Indeed, before Richter was the fastest schoolgirl in Hong Kong, she "wasn't that sporty, just an ordinary kid", she readily admits with a modest shrug. When she tried out for the swim team, she was embarrassingly beaten for a place by her sister, two years her junior. Her competitive fires stirred, she trained relentlessly to work her way up the ranks of her swim squad, the Hong Kong Stingrays, from the lowest level to the elites.
"[My sister] pushed me to want to improve because I always wanted to beat her," explains the teenager with a chuckle. "My family is very competitive, it's good fun."
HKIS teacher Luke Wimbush noticed long-legged Richter as a natural during an afternoon training session two years ago, easily clocking a 3:30-minute pace over three kilometres. An amateur triathlete, Wimbush - now her coach - recognised her strength on the track and in the water and encouraged her to consider the triathlon. Nine months ago, she obtained a bicycle and since then has been logging gruelling rides at 5am.
"Without his interest and input, we would never have known to direct her in this way," says mother Brooke Richter, adding that endless hours in the pool under the direction of coach Richard Pointon were pivotal in preparing her for competition. Richter's aerobic capacity, developed through relentless hours in the pool, has also helped hone her talent, Kelly says.

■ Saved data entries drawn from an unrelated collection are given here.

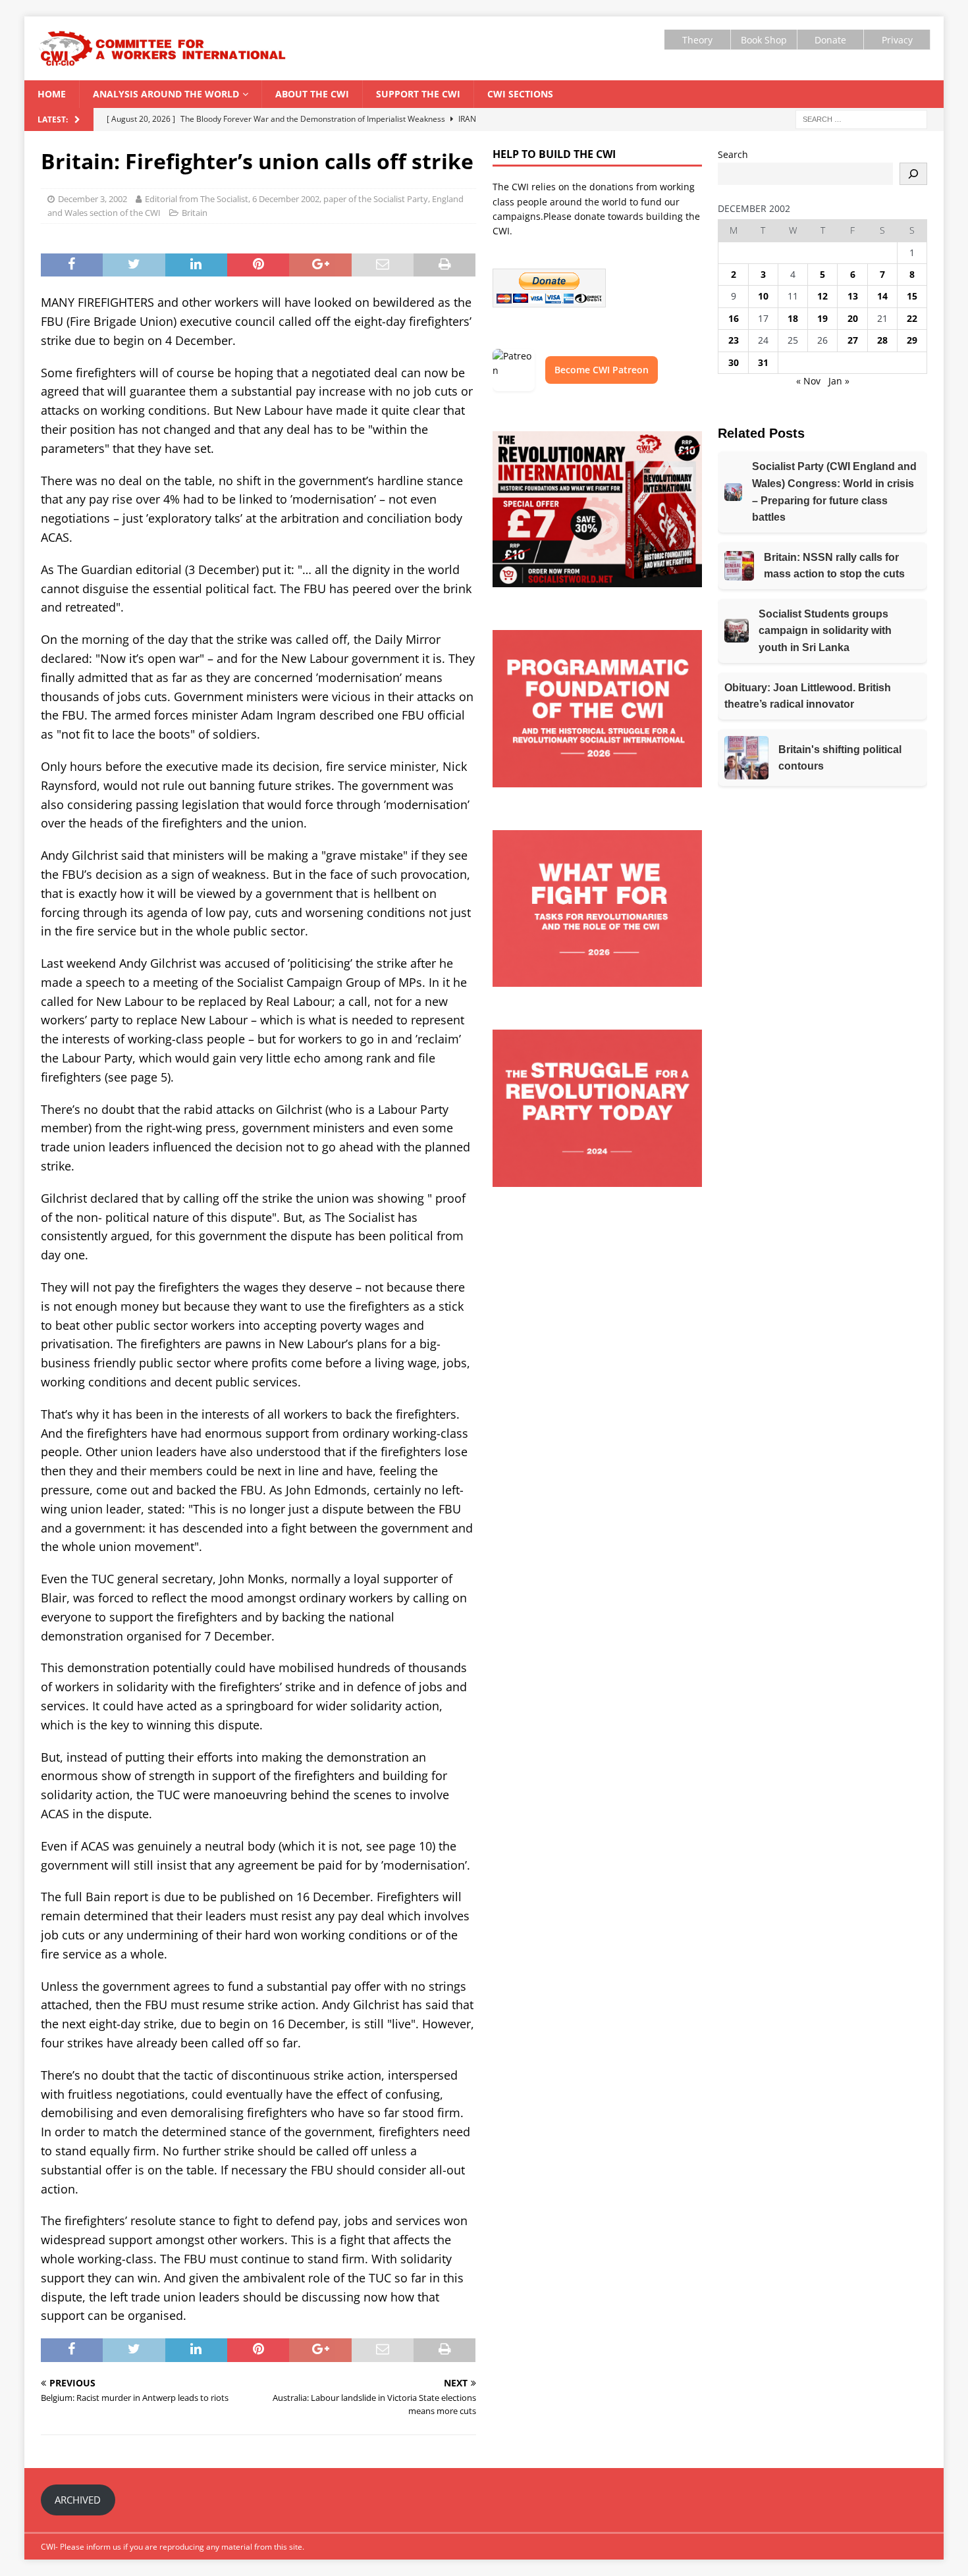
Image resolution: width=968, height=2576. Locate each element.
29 (912, 340)
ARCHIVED (78, 2499)
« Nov (808, 381)
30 (733, 362)
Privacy (897, 40)
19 (822, 318)
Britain (194, 213)
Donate (830, 40)
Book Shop (764, 40)
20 (852, 318)
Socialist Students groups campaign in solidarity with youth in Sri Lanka (825, 630)
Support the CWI (418, 94)
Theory (697, 40)
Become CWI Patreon (601, 369)
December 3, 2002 (92, 199)
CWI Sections (520, 94)
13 (852, 296)
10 (763, 296)
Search (733, 154)
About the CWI (312, 94)
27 (852, 340)
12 (822, 296)
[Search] (913, 174)
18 (793, 318)
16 (733, 318)
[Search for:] (861, 119)
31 (763, 362)
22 (912, 318)
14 (882, 296)
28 (882, 340)
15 (912, 296)
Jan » (838, 381)
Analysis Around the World (166, 94)
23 (733, 340)
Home (52, 94)
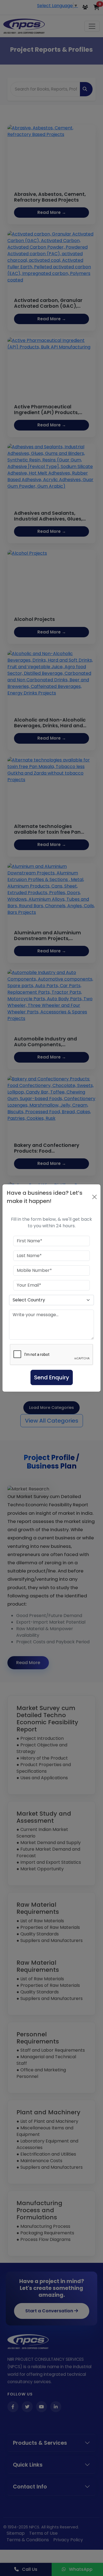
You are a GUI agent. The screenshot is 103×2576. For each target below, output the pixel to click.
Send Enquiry (51, 1377)
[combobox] (51, 1300)
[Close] (94, 1197)
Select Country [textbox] (29, 1300)
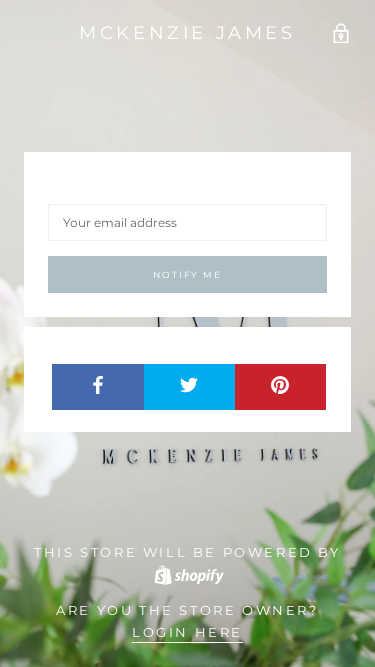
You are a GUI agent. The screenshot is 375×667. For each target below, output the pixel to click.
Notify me (187, 274)
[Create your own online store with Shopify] (188, 574)
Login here (187, 632)
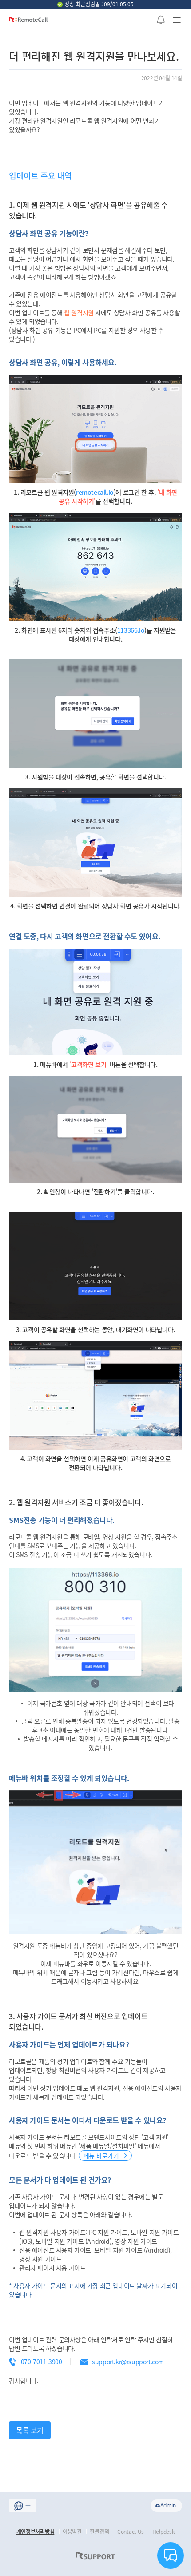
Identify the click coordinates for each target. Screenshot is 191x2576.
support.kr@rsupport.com (128, 2361)
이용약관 (72, 2532)
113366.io (130, 630)
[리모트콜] (28, 22)
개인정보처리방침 (35, 2532)
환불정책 (99, 2532)
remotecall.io (95, 492)
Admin (168, 2505)
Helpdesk (163, 2532)
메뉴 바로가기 (102, 2155)
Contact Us (130, 2532)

Richter has identified next year's Asian qualifiers for world championships in Kazakhstan as her next goal, followed by the junior world championships in Edmonton, Canada.
And after that? "I really want to go to the Olympics," she replies matter-of-factly, with the level-headedness of a seasoned athlete, rather then a talented rookie. "Even just to get there, to feel like I worked hard and then to compete with some of the best triathletes. I don't think I'd be old enough for 2016 … but 2020 - it would be really cool."
The confidence to dream has been as important as the training, explains Brooke. "Her swim coach once said, 'Someone has to be an Olympian, so why the hell not you?' When you hear that at a young age and your parents and siblings agree - 'Yes, why not you, Cricket?' - it sparks the belief of what's possible."
Between now and then lie unquantifiable challenges and hard work. "Cricket is good for a 15-year-old, but still has a long way to go to be competitive on a world scale," says Wimbush. "But she has the ability and support to do so."
And the challenges are many. Predawn rides in the teeth of inclement weather. Mundane hours in the pool. Gruelling repetitions on the track. "It hasn't all been easy, I've been training a lot," says Richter modestly - as in five or six pool sessions, up to three runs and three cycles a week. Her winning edge lies in her mindset - "putting all you have into it and trying to reach your goal; most of the game is the mental part".
"She is ferocious," adds Wimbush. "She's hard as nails. Everything we do, she gives it 100 per cent. I don't have to shout and encourage her. She's got that inside her. She's tough."
Richter's immediate challenge is finding quality competition to ensure she keeps improving. "Sometimes I feel I'm in a bubble and I feel like I'm the best when I'm really not. I want to compete in more international triathlons and see the competition because that's what's going to push me to go faster and work harder," she explains.
The other challenge is time - or lack thereof. In addition to a punishing 12- to 18-hour training week, she crams in eight hours of school each day, plus needs to find time to be a teenager.
It's all worth it, she says. "When I come home and my friends and family are still in bed and I've already been training, I'm like, 'Ah yes, I did it'. I feel so accomplished."